You can compute a mean, a standard deviation, and a skewness coefficient without ever looking at your data. You shouldn't. A handful of summary numbers can be identical across distributions that look nothing alike — one a tidy bell, another two humps, a third a flat slab with a spike. Before you summarize, before you run a test, plot the distribution. This page is the visual companion to Shape and Outliers: the same ideas (skew, modality, tails, outliers), seen directly instead of inferred from coefficients.

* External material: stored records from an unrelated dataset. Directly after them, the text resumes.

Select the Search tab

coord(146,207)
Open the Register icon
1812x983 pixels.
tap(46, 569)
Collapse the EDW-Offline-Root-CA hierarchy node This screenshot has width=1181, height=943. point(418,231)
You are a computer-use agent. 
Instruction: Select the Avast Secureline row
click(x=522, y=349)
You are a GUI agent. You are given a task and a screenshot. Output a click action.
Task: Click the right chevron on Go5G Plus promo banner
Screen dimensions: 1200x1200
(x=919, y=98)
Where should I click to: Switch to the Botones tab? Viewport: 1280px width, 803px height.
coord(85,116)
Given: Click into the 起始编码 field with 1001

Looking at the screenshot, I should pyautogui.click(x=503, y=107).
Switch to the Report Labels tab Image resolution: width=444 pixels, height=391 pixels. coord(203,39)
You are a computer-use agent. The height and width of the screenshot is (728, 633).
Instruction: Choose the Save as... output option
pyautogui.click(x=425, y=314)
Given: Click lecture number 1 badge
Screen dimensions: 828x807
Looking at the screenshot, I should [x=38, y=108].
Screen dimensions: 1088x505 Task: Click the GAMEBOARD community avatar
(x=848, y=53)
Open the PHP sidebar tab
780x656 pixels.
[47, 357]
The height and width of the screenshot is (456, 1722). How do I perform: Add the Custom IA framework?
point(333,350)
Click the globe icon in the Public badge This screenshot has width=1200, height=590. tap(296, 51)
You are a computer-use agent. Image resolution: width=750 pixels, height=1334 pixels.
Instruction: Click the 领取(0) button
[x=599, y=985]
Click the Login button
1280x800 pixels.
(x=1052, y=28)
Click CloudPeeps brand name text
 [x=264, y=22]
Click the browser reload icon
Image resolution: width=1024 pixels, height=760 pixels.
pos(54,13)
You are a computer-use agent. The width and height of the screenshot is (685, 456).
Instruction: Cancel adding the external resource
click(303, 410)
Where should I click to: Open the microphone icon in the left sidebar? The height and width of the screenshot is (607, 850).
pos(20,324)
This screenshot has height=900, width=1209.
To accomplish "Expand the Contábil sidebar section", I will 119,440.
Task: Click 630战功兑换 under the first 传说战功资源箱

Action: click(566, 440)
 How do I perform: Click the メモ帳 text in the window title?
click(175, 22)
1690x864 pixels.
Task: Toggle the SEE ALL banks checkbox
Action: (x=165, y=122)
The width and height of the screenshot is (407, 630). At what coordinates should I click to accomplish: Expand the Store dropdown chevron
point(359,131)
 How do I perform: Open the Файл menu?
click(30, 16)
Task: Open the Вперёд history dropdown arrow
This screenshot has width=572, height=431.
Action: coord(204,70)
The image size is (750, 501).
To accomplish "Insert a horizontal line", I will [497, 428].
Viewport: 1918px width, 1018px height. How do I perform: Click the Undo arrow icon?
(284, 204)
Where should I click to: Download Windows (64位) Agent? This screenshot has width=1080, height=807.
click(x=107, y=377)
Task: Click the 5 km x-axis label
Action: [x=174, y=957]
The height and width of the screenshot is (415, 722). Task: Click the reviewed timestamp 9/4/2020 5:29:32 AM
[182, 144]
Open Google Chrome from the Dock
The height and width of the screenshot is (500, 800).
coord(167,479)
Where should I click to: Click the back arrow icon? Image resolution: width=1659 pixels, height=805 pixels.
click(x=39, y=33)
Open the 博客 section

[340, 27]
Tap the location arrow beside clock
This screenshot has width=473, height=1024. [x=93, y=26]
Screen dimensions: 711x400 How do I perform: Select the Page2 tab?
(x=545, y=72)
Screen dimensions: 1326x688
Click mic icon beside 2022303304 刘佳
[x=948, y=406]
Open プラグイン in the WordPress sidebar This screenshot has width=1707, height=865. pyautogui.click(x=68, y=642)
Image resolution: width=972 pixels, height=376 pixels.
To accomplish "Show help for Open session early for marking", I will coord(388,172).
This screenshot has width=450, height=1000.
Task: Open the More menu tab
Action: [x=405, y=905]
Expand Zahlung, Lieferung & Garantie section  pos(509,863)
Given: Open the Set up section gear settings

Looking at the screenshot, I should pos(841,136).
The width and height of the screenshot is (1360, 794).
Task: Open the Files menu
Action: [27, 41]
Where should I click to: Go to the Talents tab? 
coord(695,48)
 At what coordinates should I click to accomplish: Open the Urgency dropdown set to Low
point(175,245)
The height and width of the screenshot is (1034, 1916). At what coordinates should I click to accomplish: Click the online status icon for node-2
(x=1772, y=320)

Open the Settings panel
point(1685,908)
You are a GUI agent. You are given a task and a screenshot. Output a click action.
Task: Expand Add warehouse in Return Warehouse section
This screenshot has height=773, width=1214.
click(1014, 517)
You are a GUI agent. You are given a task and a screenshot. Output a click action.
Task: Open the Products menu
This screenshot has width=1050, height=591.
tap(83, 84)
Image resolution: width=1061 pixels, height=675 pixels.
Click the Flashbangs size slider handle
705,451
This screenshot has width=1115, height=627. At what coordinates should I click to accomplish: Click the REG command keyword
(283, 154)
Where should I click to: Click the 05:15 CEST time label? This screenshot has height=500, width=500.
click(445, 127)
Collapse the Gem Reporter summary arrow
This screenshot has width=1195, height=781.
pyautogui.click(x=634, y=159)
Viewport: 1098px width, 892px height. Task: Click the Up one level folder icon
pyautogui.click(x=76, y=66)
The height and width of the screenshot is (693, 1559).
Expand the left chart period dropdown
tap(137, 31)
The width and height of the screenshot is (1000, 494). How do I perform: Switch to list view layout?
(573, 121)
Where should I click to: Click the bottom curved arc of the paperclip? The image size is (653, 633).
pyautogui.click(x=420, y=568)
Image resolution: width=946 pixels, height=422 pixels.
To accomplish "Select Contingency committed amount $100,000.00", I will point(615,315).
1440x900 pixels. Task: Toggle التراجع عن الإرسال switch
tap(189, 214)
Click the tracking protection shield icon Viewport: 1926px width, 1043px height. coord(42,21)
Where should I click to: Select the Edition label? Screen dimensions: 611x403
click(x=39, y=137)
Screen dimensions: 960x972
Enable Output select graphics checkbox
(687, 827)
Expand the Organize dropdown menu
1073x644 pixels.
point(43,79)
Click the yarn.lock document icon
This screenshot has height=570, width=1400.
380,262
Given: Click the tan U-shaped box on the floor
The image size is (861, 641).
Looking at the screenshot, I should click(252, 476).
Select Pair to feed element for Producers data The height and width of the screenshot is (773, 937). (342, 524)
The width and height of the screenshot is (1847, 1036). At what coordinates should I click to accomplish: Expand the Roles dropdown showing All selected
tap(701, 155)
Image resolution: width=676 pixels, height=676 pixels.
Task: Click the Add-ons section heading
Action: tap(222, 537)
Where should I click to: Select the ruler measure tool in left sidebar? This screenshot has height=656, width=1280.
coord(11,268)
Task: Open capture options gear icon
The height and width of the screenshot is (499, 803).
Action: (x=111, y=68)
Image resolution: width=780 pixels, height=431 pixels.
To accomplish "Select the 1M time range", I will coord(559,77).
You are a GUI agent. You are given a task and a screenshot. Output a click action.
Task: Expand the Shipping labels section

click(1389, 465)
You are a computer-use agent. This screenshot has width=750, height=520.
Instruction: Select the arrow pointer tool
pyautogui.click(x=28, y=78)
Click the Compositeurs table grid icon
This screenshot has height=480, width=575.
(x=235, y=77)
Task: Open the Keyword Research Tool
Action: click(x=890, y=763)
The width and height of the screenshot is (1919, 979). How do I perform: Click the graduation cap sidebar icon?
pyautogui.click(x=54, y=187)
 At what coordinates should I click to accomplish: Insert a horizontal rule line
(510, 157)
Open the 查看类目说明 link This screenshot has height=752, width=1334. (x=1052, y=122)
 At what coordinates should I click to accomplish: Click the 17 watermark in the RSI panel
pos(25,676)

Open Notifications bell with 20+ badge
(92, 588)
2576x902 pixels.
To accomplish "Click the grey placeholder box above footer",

The plots are simple — histograms, box plots, violins, and ECDFs — but
each answers a different question, and knowing which to reach for is a
real skill. We'll use Plotly Express and the built-in tips dataset so
every chart runs as-is.
Why summaries lie: always plot first
The classic demonstration is Anscombe's quartet — four datasets with nearly identical means, variances, and correlations that look completely different when plotted. The same trap shows up in one dimension: distributions with the same mean and standard deviation can have utterly different shapes. A summary is a lossy compression; the plot is the original.
Misconception: a mean and standard deviation fully describe a distribution
They describe center and spread and nothing else — not the number of peaks, not the skew, not the tails, not the outliers. Two datasets with identical means and SDs can be a smooth bell and a pair of separated humps. Reaching for a summary before a plot is how analysts miss bimodality, outliers, and skew that change the whole conclusion.
Histograms: the workhorse, and the bin trap
A histogram slices the range into bins and counts how many values fall in each. It's the first plot you reach for to see shape: skew, peaks, gaps, outliers all jump out. But a histogram has a hidden knob — the bin count — and the same data can tell different stories at different bin counts. Too few bins hides structure (two peaks blur into one); too many bins turns signal into noise (every bin has one or two points). There is no single "objective" bin count.
Misconception: there's one correct, objective bin count
Bin count is a choice, and it changes the story. Plotting libraries pick a default with a rule of thumb, but that default is not "the truth." Good practice: view your histogram at a few bin counts (and consider an ECDF, below, which has no bins at all) before concluding anything about shape.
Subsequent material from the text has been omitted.